*WORK TO BE COMPLETED*:
Reproduce the data below word for word.

*SUPPLIED MATERIAL*:
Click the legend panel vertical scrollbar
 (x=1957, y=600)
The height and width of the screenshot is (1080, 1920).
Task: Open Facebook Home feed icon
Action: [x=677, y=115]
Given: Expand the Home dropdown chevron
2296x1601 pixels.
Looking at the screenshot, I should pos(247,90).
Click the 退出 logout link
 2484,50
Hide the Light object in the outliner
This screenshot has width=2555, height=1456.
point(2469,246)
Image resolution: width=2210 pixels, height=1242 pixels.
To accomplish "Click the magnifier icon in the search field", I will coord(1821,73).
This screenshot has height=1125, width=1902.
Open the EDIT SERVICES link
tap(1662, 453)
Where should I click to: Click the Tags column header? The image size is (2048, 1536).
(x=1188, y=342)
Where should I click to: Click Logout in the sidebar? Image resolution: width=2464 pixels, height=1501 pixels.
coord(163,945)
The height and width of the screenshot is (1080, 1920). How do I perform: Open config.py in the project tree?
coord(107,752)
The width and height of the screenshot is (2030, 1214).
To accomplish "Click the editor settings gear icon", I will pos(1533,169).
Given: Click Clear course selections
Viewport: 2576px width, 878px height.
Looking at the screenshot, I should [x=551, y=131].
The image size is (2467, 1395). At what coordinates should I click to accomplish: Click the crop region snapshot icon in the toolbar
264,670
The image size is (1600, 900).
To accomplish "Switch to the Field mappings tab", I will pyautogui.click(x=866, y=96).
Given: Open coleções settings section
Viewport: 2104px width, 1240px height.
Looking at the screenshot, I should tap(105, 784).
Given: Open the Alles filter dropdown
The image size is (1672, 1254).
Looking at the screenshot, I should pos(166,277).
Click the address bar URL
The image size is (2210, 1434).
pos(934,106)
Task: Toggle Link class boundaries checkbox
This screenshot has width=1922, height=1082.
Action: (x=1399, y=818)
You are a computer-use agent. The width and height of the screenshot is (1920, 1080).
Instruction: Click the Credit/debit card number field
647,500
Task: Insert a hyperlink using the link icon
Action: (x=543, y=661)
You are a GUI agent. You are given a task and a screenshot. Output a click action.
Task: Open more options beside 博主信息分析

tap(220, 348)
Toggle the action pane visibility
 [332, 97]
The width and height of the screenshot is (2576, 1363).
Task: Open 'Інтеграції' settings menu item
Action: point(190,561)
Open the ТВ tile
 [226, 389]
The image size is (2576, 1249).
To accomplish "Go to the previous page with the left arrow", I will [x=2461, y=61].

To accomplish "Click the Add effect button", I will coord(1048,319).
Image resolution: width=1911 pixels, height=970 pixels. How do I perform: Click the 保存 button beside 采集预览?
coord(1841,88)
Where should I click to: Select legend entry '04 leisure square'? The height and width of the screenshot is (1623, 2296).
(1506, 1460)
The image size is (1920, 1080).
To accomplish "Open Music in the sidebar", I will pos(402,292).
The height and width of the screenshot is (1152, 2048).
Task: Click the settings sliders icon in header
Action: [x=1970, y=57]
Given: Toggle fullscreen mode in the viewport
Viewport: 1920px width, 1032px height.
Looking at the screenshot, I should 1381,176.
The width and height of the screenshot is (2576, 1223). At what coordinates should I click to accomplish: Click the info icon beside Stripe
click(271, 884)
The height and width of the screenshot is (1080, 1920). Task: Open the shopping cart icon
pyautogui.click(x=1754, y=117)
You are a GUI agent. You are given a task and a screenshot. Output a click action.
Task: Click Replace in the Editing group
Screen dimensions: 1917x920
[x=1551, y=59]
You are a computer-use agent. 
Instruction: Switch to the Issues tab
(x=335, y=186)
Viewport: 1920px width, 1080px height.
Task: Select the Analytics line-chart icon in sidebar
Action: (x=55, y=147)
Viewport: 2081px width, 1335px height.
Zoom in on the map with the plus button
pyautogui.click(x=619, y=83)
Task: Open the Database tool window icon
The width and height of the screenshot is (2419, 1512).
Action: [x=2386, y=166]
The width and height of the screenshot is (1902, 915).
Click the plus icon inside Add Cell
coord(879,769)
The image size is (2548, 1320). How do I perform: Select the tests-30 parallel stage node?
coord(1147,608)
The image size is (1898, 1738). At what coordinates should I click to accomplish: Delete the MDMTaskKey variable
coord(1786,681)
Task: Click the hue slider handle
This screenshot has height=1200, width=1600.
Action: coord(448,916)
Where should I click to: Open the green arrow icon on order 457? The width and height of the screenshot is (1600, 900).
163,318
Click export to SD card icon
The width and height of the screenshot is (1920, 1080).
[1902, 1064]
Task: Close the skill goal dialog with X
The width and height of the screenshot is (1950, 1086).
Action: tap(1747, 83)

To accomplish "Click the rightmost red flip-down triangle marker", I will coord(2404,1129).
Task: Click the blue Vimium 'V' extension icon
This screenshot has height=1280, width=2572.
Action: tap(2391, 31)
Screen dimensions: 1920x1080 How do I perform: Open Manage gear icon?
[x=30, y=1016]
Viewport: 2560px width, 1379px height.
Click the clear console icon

*RESPONSE FOR THIS EXERCISE*:
Click the legend panel vertical scrollbar
 (x=1957, y=600)
The height and width of the screenshot is (1080, 1920).
Task: Open Facebook Home feed icon
Action: [x=677, y=115]
Given: Expand the Home dropdown chevron
2296x1601 pixels.
Looking at the screenshot, I should pos(247,90).
Click the 退出 logout link
 2484,50
Hide the Light object in the outliner
This screenshot has width=2555, height=1456.
point(2469,246)
Image resolution: width=2210 pixels, height=1242 pixels.
To accomplish "Click the magnifier icon in the search field", I will coord(1821,73).
This screenshot has height=1125, width=1902.
Open the EDIT SERVICES link
tap(1662, 453)
Where should I click to: Click the Tags column header? The image size is (2048, 1536).
(x=1188, y=342)
Where should I click to: Click Logout in the sidebar? Image resolution: width=2464 pixels, height=1501 pixels.
coord(163,945)
The height and width of the screenshot is (1080, 1920). How do I perform: Open config.py in the project tree?
coord(107,752)
The width and height of the screenshot is (2030, 1214).
To accomplish "Click the editor settings gear icon", I will pos(1533,169).
Given: Click Clear course selections
Viewport: 2576px width, 878px height.
Looking at the screenshot, I should [x=551, y=131].
The image size is (2467, 1395). At what coordinates should I click to accomplish: Click the crop region snapshot icon in the toolbar
264,670
The image size is (1600, 900).
To accomplish "Switch to the Field mappings tab", I will pyautogui.click(x=866, y=96).
Given: Open coleções settings section
Viewport: 2104px width, 1240px height.
Looking at the screenshot, I should tap(105, 784).
Given: Open the Alles filter dropdown
The image size is (1672, 1254).
Looking at the screenshot, I should pos(166,277).
Click the address bar URL
The image size is (2210, 1434).
pos(934,106)
Task: Toggle Link class boundaries checkbox
This screenshot has width=1922, height=1082.
Action: (x=1399, y=818)
You are a computer-use agent. The width and height of the screenshot is (1920, 1080).
Instruction: Click the Credit/debit card number field
647,500
Task: Insert a hyperlink using the link icon
Action: (x=543, y=661)
You are a GUI agent. You are given a task and a screenshot. Output a click action.
Task: Open more options beside 博主信息分析

tap(220, 348)
Toggle the action pane visibility
 [332, 97]
The width and height of the screenshot is (2576, 1363).
Task: Open 'Інтеграції' settings menu item
Action: point(190,561)
Open the ТВ tile
 [226, 389]
The image size is (2576, 1249).
To accomplish "Go to the previous page with the left arrow", I will [x=2461, y=61].

To accomplish "Click the Add effect button", I will coord(1048,319).
Image resolution: width=1911 pixels, height=970 pixels. How do I perform: Click the 保存 button beside 采集预览?
coord(1841,88)
Where should I click to: Select legend entry '04 leisure square'? The height and width of the screenshot is (1623, 2296).
(1506, 1460)
The image size is (1920, 1080).
To accomplish "Open Music in the sidebar", I will pos(402,292).
The height and width of the screenshot is (1152, 2048).
Task: Click the settings sliders icon in header
Action: [x=1970, y=57]
Given: Toggle fullscreen mode in the viewport
Viewport: 1920px width, 1032px height.
Looking at the screenshot, I should 1381,176.
The width and height of the screenshot is (2576, 1223). At what coordinates should I click to accomplish: Click the info icon beside Stripe
click(271, 884)
The height and width of the screenshot is (1080, 1920). Task: Open the shopping cart icon
pyautogui.click(x=1754, y=117)
You are a GUI agent. You are given a task and a screenshot. Output a click action.
Task: Click Replace in the Editing group
Screen dimensions: 1917x920
[x=1551, y=59]
You are a computer-use agent. 
Instruction: Switch to the Issues tab
(x=335, y=186)
Viewport: 1920px width, 1080px height.
Task: Select the Analytics line-chart icon in sidebar
Action: (x=55, y=147)
Viewport: 2081px width, 1335px height.
Zoom in on the map with the plus button
pyautogui.click(x=619, y=83)
Task: Open the Database tool window icon
The width and height of the screenshot is (2419, 1512).
Action: [x=2386, y=166]
The width and height of the screenshot is (1902, 915).
Click the plus icon inside Add Cell
coord(879,769)
The image size is (2548, 1320). How do I perform: Select the tests-30 parallel stage node?
coord(1147,608)
The image size is (1898, 1738). At what coordinates should I click to accomplish: Delete the MDMTaskKey variable
coord(1786,681)
Task: Click the hue slider handle
This screenshot has height=1200, width=1600.
Action: coord(448,916)
Where should I click to: Open the green arrow icon on order 457? The width and height of the screenshot is (1600, 900).
163,318
Click export to SD card icon
The width and height of the screenshot is (1920, 1080).
[1902, 1064]
Task: Close the skill goal dialog with X
The width and height of the screenshot is (1950, 1086).
Action: tap(1747, 83)

To accomplish "Click the rightmost red flip-down triangle marker", I will coord(2404,1129).
Task: Click the blue Vimium 'V' extension icon
This screenshot has height=1280, width=2572.
Action: tap(2391, 31)
Screen dimensions: 1920x1080 How do I perform: Open Manage gear icon?
[x=30, y=1016]
Viewport: 2560px width, 1379px height.
Click the clear console icon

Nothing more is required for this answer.